From the dorms, we walked through the old park we used to hang out in and where I had my first ever Valentine's date and I once again managed to navigate us, not only to Kowloon City, but specifically to the Cambo Pho restaurant where I used to eat an awesome pineapple fried rice served in a pineapple.  This was no easy feat since Kowloon City is old and decrepit and everything is no more than a few stories tall and looks the same... basically the exact opposite of HK Island.  The fried rice was just as good as I remembered.  But one thing I'd somehow never done the entire time I studied just 20 minutes away was visit the old Kowloon Walled City
nearby so Justin and I checked it out.  Kowloon Walled City was a mainland Chinese enclave that didn't belong to the British back when HK was a colony and it was cool to learn about the history of the place and how it was this overly densely packed, vice-ridden, crazy place with illegal dentists.  So weird that a place like that existed for so long right in the heart of HK.  As the park it is now, it is so beautiful and almost zen; Justin was shocked that anywhere so peaceful existed in HK and told me I had introduced him to his new favorite spot.  Hooray for nostalgic wanderings!
When we got back to HK Island, we did one more thing that I'd never done before, which was to take the Central-Mid-levels Escalators all the way up.  The system is the largest outdoor chain of covered escalators in the world, stretching almost 1 kilometer up the side of the mountain for pedestrians and commuters to get from downtown HK to the Mid-Levels, where the vast majority of foreigners reside.  It wasn't anything too thrilling, but I was happy to have at least finally gone all the way to the top.

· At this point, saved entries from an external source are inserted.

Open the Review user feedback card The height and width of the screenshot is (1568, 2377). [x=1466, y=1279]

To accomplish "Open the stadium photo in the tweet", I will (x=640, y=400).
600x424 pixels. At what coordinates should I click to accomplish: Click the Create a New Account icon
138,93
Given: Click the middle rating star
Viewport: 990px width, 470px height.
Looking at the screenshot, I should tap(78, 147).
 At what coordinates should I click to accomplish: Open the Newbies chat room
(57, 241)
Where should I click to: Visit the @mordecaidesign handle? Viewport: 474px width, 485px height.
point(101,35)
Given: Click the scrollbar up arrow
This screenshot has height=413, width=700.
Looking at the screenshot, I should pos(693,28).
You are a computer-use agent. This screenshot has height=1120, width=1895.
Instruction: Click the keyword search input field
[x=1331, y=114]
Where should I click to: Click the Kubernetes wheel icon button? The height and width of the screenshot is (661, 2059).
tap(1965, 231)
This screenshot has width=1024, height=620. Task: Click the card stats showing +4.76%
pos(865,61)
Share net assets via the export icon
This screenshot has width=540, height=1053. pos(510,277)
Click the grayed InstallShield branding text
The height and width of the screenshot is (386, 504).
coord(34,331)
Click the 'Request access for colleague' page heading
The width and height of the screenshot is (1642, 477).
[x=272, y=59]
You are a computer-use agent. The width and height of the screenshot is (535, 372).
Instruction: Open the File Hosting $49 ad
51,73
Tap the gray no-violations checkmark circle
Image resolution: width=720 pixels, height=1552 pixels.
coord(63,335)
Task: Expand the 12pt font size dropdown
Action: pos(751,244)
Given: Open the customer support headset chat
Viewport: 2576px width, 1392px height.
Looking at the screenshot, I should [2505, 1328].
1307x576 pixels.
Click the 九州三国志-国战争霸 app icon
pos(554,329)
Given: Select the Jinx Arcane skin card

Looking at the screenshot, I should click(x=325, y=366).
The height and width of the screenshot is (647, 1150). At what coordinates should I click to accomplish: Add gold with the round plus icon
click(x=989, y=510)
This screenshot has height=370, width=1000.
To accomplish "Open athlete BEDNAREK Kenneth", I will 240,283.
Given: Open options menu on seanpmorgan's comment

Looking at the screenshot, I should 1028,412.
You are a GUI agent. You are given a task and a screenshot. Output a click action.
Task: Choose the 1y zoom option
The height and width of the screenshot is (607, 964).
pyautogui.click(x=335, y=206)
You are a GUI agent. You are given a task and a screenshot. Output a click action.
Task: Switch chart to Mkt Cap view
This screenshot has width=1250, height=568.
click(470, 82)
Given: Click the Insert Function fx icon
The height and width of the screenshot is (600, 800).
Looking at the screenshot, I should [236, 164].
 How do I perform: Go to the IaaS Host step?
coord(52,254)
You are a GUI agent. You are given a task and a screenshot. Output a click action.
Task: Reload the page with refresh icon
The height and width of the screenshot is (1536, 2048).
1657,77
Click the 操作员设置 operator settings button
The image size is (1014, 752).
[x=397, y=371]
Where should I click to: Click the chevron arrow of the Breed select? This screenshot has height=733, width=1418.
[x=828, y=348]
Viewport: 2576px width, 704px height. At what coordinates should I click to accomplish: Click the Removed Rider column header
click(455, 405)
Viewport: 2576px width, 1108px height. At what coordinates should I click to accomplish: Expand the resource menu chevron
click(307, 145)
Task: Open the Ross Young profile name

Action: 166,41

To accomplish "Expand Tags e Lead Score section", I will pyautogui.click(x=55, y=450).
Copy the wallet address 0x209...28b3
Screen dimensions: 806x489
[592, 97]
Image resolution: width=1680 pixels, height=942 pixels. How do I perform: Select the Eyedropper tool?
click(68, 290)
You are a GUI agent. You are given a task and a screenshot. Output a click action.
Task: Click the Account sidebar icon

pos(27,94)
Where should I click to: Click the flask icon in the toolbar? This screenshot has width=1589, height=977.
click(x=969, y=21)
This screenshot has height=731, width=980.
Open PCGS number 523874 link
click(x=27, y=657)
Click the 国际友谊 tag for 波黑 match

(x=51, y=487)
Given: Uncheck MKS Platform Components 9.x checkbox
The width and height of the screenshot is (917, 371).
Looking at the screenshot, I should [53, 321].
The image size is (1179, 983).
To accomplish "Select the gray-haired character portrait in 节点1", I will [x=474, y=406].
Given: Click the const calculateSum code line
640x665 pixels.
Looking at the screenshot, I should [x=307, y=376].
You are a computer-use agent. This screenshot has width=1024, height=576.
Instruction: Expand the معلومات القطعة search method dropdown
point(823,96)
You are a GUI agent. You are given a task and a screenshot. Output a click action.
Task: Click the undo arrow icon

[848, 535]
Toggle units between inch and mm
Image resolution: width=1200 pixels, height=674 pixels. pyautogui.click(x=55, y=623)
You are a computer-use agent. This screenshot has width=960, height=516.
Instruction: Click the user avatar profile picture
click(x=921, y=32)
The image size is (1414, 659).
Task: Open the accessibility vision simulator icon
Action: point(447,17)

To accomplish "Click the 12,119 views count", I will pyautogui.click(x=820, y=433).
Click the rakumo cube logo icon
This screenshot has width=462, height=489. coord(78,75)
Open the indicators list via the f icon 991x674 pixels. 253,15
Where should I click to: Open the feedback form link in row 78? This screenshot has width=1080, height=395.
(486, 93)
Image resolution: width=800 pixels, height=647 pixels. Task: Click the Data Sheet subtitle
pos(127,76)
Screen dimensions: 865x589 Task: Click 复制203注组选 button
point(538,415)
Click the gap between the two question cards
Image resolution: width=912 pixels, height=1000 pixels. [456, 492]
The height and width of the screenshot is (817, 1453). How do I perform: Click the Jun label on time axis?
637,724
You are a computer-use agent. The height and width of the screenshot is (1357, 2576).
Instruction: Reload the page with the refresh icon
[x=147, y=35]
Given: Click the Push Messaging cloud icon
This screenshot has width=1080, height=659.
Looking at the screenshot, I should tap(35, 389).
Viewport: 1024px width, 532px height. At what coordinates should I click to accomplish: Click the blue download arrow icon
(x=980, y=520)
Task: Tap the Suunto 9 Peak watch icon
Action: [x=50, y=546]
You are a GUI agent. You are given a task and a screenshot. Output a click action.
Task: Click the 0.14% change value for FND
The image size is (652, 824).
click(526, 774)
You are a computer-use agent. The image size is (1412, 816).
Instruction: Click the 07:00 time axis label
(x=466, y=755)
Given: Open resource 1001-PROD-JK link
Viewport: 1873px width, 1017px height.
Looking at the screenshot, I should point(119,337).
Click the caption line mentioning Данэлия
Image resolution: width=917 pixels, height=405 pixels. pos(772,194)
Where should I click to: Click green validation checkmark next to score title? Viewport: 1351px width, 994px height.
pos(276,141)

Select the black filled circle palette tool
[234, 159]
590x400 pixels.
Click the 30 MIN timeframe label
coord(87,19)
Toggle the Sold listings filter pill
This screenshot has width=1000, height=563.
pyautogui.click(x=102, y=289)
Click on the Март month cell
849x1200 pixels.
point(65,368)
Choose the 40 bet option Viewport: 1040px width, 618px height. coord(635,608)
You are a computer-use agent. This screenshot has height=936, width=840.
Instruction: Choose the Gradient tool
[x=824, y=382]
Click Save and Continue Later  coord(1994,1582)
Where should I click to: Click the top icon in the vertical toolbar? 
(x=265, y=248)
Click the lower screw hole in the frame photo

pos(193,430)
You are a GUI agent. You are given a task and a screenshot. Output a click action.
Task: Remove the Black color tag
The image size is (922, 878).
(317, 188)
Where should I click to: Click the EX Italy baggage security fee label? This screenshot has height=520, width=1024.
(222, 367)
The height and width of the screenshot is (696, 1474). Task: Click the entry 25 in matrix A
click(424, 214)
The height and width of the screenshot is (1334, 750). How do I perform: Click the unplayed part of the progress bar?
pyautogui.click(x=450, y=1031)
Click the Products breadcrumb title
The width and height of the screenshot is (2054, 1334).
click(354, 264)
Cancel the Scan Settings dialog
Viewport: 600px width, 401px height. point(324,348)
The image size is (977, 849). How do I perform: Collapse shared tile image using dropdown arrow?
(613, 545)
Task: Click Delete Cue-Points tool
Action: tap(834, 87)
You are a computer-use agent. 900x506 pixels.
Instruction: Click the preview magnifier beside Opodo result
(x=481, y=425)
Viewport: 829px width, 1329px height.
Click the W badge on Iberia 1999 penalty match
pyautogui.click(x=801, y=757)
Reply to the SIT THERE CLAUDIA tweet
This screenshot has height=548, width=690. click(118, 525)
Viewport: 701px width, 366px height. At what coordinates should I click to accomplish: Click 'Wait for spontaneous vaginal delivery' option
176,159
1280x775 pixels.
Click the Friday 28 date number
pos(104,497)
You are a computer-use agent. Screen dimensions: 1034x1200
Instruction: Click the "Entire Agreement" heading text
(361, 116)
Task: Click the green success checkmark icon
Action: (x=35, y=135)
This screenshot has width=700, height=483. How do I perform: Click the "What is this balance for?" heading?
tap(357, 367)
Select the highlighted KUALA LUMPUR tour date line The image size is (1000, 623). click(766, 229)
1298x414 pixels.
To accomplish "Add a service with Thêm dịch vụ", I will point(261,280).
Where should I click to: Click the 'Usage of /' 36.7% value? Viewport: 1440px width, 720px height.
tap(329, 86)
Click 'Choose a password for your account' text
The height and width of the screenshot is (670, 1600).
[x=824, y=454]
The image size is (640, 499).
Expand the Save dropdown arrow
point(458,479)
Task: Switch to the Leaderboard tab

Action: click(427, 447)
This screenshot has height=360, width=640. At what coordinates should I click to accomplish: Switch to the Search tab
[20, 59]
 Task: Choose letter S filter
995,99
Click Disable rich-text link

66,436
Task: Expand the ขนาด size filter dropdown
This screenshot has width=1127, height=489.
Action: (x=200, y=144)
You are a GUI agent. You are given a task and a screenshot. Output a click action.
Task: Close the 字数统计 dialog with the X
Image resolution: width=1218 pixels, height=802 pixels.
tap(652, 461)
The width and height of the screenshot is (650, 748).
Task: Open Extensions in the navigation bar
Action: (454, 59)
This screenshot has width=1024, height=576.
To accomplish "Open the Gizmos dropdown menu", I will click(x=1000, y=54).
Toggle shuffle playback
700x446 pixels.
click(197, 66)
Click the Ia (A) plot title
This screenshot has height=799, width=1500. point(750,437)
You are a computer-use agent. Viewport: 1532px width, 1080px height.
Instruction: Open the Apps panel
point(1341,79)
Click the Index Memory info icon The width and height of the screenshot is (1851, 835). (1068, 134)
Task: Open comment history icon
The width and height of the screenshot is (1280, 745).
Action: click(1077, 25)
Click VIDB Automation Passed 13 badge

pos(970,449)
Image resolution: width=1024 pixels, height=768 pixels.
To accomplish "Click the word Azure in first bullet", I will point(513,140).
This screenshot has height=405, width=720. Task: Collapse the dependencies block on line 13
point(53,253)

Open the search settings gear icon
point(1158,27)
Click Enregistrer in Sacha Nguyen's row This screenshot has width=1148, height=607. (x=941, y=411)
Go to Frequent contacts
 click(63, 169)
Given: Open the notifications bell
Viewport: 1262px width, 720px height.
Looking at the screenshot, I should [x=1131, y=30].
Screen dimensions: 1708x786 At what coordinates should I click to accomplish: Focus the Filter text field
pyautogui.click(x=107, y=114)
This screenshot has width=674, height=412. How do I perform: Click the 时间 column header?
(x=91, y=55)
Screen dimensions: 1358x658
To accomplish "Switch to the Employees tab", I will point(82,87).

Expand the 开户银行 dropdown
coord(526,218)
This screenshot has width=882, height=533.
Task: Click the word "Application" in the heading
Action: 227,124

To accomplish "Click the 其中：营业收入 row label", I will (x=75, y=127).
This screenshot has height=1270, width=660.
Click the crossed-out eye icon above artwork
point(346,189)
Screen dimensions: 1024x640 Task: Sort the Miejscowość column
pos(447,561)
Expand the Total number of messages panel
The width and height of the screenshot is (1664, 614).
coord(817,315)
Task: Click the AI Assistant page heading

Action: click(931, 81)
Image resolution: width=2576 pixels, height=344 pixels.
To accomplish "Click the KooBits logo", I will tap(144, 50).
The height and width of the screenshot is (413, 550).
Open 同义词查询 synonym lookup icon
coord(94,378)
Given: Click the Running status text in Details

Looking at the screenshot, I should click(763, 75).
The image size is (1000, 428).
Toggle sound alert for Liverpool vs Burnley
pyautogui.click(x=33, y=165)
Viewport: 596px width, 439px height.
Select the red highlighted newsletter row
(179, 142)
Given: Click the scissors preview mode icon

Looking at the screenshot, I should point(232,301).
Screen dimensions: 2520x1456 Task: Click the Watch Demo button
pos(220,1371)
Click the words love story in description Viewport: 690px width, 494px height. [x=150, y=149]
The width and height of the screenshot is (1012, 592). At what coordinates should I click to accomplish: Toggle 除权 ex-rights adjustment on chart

I had to leave for the airport on the first MTR train on Tuesday morning in order to catch an 8 AM flight back to Korea so it was definitely an early day and there wasn't time to do anything else.  At the time, all I could think was how badly I wanted to stay in HK and not return to Korea... I forgot how much I love this totally unique, dynamic city and I simply wasn't ready to leave.  But summer vacation was nearly over and it was time to drop back to reality.  Before I left though, I had to snap one last photo, a photo of one of my all-time favorite things in all the world (because I'm a dork):  bamboo scaffolding.  Whenever I try to explain why HK is so awesome, I can't think of many better examples that say more about the character of the city as a whole than the juxtaposition of old and modern, nature and city, perfectly epitomized in the construction industry's use of bamboo scaffolding.  Please enjoy!
BAMBOO SCAFFOLDING!!!!!  :-D

2 comments:

  1. You've always been very good with directions, and helping me find my way in or out of a place. Not once, when you were 10, did you get us lost in Vegas.
    Do workers really use bamboo scaffolding?

    ReplyDelete
  2. Of course! Apparently it's better than metal because it's just as strong but more flexible, so it's less likely to snap.